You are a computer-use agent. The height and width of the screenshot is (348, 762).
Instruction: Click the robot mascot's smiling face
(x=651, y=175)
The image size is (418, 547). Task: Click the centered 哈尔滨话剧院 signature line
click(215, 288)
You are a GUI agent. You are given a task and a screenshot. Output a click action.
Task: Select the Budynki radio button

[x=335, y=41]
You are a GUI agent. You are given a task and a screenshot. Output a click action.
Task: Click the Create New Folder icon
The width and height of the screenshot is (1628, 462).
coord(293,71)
┄┄┄┄┄┄
- PROBLEM DETAILS -
Set the records above down again, exactly as they read.

- WRITTEN SOLUTION -
You are a computer-use agent. The height and width of the screenshot is (348, 762).
Instruction: Click the robot mascot's smiling face
(x=651, y=175)
The image size is (418, 547). Task: Click the centered 哈尔滨话剧院 signature line
click(215, 288)
You are a GUI agent. You are given a task and a screenshot. Output a click action.
Task: Select the Budynki radio button

[x=335, y=41]
You are a GUI agent. You are given a task and a screenshot. Output a click action.
Task: Click the Create New Folder icon
The width and height of the screenshot is (1628, 462).
coord(293,71)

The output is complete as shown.